Background and purpose: There are no prospective studies to determine whether plasma vitamin C modifies the risk of stroke among hypertensive and overweight individuals. We sought to examine whether plasma vitamin C modifies the association between overweight and hypertension and the risk of stroke in middle-aged men from eastern Finland.
Methods: We conducted a 10.4-year prospective population-based cohort study of 2419 randomly selected middle-aged men (42 to 60 years) with no history of stroke at baseline examination. A total of 120 men developed a stroke, of which 96 were ischemic and 24 hemorrhagic strokes.
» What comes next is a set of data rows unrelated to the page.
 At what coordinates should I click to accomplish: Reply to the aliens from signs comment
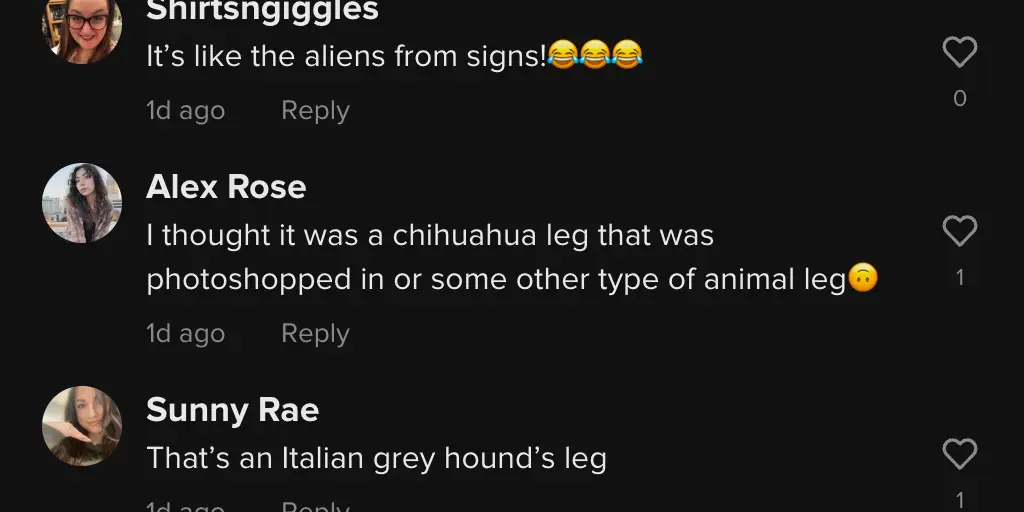pyautogui.click(x=315, y=111)
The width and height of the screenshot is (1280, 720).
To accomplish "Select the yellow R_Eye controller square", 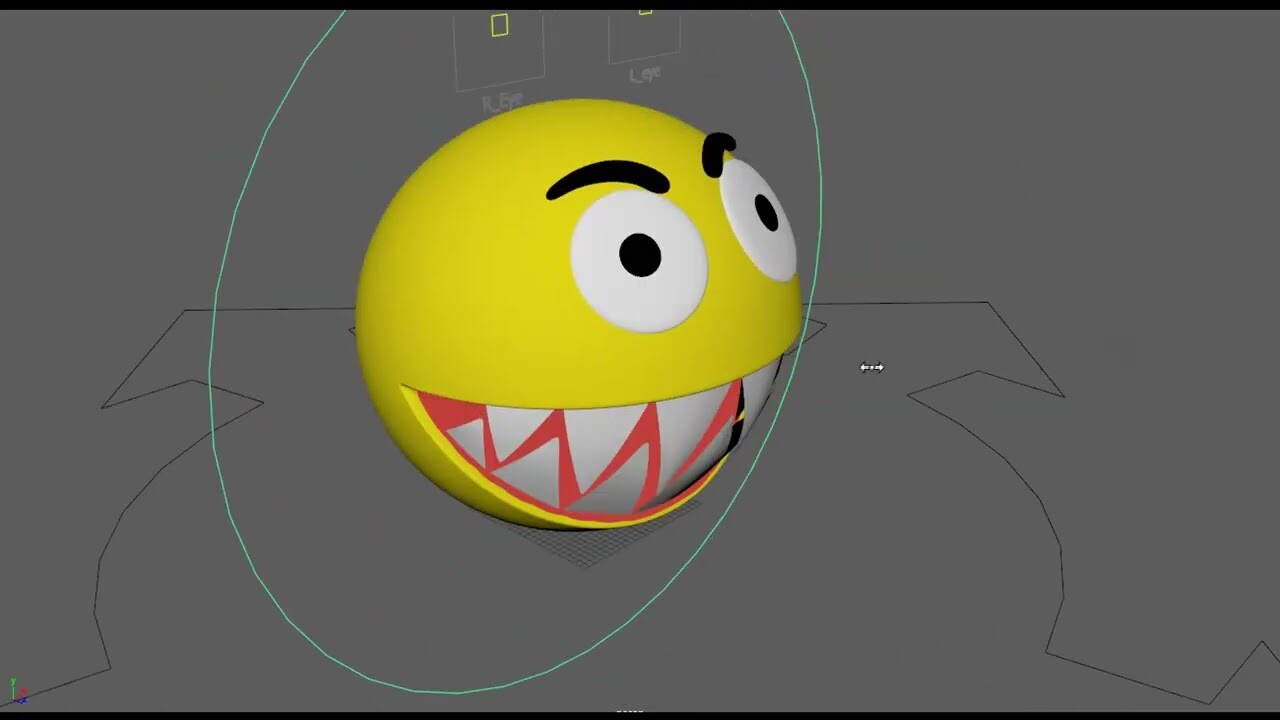I will [x=498, y=27].
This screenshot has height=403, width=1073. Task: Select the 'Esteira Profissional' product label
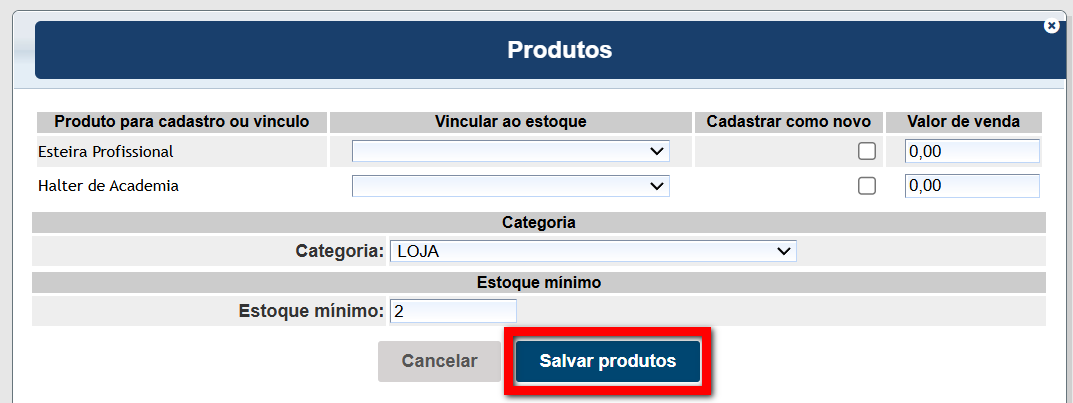click(x=106, y=152)
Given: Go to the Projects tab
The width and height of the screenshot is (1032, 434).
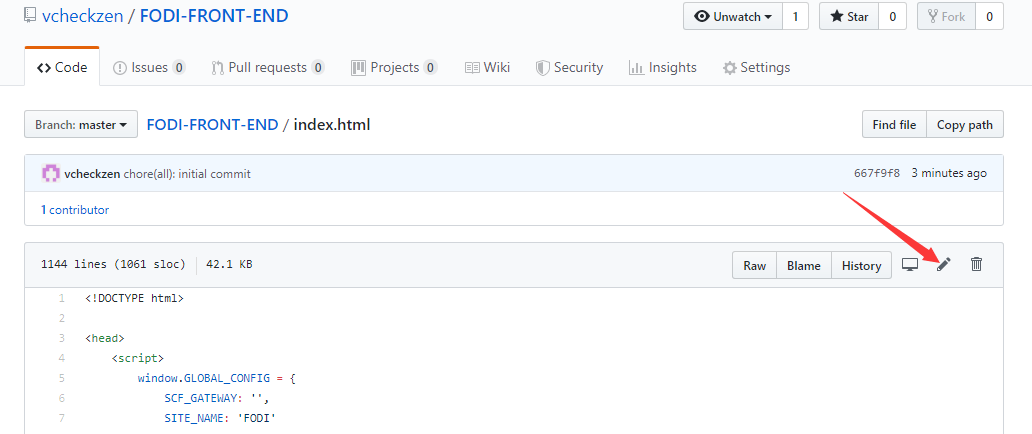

Results: Men with the lowest levels of plasma vitamin C (<28.4 micromol/L, lowest quarter) had a 2.4-fold (95% CI, 1.4 to 4.3; P=0.002) risk of any stroke compared with men with highest levels of plasma vitamin C (>64.96 micromol/L, highest quarter) after adjustment for age and examination months. An additional adjustment for body mass index, systolic blood pressure, smoking, alcohol consumption, serum total cholesterol, diabetes, and exercise-induced myocardial ischemia attenuated the association marginally (relative risk, 2.1; 95% CI, 1.2 to 3.8; P=0.01). Adjustment for prevalent coronary heart disease and atrial fibrillation did not attenuate the association any further. Furthermore, hypertensive men with the lowest vitamin C levels (<28.4 micromol/L) had a 2.6-fold risk (95% CI, 1.52 to 4.48; P<0.001), and overweight men (> or =25 kg/m2) with low plasma vitamin C had a 2.7-fold risk (95% CI, 1.48 to 4.90; P=0.001) for any stroke after adjustment for age, examination months, and other risk factors.
Conclusions: Low plasma vitamin C was associated with increased risk of stroke, especially among hypertensive and overweight men.